**Exercise details:** Write the next part of the news article about buyers hoarding ammunition, beginning after its last sentence.

[Extract to read]

Worried buyers hoard ammunition
Published 12:26 am Thursday, January 29, 2009
Certain types hardto find in Washington
By TED STRONG
Some types of ammunition are becoming difficult to find on gun-store shelves as consumers who fear that new gun-control measures might be implemented soon stock up.
Warren said consumers my get their hands on nearly any type of ammunition, for now, but there may be a wait.
There’s an upswing across the board, but popular sizes of hunting ammunition haven’t been in as short supply as other calibers and gauges, Warren said.
Eddie Stevenson with Madison-based Remington Arms Co. said his company is definitely seeing the upstream face of the buying spree.
So far, the company is holding its own on ammunition production, but there doesn’t seem to be any slackening in customers’ urges to purchase, he said.
Warren said some people are stockpiling ammunition, but the bump in sales is a normal part of the political cycle.
Stevenson said buyers are worried, but they don’t have any specific proposed legislation to point to, yet, that would provide a foundation for their fears.
Warren said buyers are worried that President Obama and Congress will work together to increase taxes on ammunition in a bid to raise revenues and reduce gun use.
Warren said he isn’t alarmed.
Obama supporter Ed Booth, a Beaufort County commissioner and a Democrat, also rejects the notion.
He added: “I know it’s good for the gun dealers … but I don’t think we’ve got anything to worry about.”
Forces other than Obama’s election are causing the increase in ammunition sales, Warren said.
He said supplies of .22-caliber long-rifle ammunition, popular for target shooting and hunting small game, usually hit bottom in January because that type of ammunition is a popular Christmas present. Many children get .22-caliber rifles as their first guns, Warren said.

[/Extract to read]
[Data to examine]

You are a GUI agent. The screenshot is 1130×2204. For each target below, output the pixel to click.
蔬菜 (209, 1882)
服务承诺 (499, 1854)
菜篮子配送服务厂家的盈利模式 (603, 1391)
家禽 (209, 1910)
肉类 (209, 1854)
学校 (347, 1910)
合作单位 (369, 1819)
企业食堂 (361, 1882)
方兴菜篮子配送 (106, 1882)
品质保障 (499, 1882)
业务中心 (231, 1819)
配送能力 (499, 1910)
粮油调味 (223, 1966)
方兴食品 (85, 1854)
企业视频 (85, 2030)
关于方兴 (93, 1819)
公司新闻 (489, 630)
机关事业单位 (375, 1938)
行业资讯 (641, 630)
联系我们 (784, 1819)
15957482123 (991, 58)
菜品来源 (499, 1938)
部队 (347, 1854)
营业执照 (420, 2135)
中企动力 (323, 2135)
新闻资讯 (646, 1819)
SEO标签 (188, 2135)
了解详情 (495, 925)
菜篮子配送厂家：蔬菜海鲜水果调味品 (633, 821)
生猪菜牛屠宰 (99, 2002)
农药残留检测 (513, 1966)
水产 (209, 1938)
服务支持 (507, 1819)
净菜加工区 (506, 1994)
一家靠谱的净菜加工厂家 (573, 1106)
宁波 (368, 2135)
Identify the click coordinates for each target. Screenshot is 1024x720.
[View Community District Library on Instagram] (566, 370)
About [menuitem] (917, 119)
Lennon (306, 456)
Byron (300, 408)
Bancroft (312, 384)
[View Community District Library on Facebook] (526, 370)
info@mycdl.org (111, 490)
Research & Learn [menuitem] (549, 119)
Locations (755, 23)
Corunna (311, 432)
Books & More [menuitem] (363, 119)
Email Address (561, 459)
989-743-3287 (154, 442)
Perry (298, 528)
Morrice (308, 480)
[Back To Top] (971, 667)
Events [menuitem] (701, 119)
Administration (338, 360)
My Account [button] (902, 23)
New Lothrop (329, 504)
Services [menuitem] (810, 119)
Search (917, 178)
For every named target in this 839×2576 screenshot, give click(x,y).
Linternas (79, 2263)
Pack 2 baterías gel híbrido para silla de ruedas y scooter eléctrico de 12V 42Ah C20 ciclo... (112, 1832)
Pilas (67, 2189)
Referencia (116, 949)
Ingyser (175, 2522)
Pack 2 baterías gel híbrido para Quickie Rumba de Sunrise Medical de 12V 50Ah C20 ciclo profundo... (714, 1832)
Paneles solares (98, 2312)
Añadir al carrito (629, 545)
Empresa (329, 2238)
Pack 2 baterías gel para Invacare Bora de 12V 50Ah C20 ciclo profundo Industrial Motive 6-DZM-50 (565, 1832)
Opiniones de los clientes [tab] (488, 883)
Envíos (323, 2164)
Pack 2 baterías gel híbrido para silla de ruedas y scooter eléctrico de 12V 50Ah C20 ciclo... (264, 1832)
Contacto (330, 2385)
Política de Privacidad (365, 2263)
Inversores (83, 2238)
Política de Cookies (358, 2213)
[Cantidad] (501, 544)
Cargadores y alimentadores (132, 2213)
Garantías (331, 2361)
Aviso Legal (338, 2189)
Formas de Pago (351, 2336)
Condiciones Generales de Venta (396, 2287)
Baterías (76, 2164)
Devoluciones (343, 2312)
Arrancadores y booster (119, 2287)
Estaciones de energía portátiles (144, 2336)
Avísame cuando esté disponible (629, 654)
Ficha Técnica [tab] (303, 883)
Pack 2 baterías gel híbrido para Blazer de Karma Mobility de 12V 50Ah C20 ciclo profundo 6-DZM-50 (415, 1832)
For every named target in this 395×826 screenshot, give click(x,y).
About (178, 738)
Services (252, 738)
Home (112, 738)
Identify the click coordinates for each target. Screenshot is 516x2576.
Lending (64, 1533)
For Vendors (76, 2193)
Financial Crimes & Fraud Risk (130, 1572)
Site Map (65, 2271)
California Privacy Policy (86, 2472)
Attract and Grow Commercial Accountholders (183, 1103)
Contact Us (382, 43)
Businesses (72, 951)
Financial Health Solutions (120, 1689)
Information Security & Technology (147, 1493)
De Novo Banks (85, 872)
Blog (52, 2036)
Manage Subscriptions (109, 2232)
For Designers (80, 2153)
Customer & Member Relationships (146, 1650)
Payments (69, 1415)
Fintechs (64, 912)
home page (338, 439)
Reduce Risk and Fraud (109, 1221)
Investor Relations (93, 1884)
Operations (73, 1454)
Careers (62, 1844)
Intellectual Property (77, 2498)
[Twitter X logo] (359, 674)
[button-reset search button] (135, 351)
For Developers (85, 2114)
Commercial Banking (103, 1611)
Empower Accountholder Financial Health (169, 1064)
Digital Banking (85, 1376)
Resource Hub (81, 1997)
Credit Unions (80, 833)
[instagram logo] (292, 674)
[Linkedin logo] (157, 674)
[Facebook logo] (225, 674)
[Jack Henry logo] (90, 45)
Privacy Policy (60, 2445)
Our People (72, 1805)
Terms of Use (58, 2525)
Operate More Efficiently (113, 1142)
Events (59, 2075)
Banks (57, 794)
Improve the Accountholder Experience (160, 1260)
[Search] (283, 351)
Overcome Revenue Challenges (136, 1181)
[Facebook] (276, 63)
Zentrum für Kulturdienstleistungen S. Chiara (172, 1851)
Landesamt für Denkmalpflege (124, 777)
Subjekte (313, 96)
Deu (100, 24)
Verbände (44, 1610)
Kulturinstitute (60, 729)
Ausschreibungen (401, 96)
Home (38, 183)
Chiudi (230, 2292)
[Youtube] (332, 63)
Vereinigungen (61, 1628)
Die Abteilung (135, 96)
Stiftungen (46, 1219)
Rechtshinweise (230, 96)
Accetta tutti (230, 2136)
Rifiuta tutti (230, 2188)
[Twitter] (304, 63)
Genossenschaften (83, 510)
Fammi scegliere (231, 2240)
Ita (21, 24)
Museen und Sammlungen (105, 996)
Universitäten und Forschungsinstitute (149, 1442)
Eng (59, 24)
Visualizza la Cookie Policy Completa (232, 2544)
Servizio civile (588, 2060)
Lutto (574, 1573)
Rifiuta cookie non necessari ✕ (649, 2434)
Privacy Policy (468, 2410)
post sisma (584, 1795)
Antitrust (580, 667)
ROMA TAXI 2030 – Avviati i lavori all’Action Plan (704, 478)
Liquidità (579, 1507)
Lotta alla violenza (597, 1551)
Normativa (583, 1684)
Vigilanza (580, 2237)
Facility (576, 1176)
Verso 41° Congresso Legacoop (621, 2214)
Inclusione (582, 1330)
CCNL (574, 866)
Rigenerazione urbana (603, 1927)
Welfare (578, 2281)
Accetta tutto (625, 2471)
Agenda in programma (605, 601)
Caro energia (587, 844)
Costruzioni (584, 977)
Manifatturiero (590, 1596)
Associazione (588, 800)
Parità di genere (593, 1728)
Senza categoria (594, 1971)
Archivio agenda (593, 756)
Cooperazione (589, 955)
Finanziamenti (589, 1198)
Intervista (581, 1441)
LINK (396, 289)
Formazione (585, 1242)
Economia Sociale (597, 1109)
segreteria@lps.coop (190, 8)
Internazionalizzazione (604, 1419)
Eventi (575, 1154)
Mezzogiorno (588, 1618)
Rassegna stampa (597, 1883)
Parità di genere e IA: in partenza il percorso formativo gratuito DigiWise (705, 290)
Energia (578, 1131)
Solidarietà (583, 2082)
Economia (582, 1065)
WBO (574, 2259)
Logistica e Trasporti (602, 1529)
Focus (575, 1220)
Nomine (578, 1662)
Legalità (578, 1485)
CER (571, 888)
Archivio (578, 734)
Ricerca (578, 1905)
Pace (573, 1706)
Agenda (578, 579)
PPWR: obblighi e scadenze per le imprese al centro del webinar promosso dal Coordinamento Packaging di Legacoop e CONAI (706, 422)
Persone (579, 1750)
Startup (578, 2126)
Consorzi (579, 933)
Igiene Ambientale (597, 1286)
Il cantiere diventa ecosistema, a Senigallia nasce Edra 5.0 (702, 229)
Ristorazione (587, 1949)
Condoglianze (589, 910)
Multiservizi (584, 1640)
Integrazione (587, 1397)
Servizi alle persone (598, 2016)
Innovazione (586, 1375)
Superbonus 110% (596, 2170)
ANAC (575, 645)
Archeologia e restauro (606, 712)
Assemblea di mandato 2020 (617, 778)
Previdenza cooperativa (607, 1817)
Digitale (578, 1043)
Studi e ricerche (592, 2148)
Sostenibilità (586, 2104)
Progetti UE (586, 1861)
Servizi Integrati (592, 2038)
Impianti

[/Data to examine]

**Expected answer:**
And demand for .223-caliber ammunition remains high.
That ammunition, which is similar to the 5.56-mm cartridge used by NATO militaries, including the U.S. military, is one of the fastest-growing sectors of the firearms market, Stevenson said.
He said the demand for .223-caliber ammunition isn’t just tied to the wars in Iraq and Afghanistan. He also attributed the demand to the increasing popularity of “tactical” gear, which is typically designed along military lines, with other groups.
One of the most popular, and most iconic, tactical guns is the AR-15, the semi-automatic civilian version of the M-16. Remington is owned by the same company that owns Bushmaster Firearms International, which makes the AR-15.
As these streams of demand peak simultaneously, the price of ammunition is finally leveling off, Warren said. The price of ammunition has nearly doubled in the last year and a half, he said.
Stevenson said the cost of raw materials, which had driven the price spike, are finally starting to back off from their earlier highs.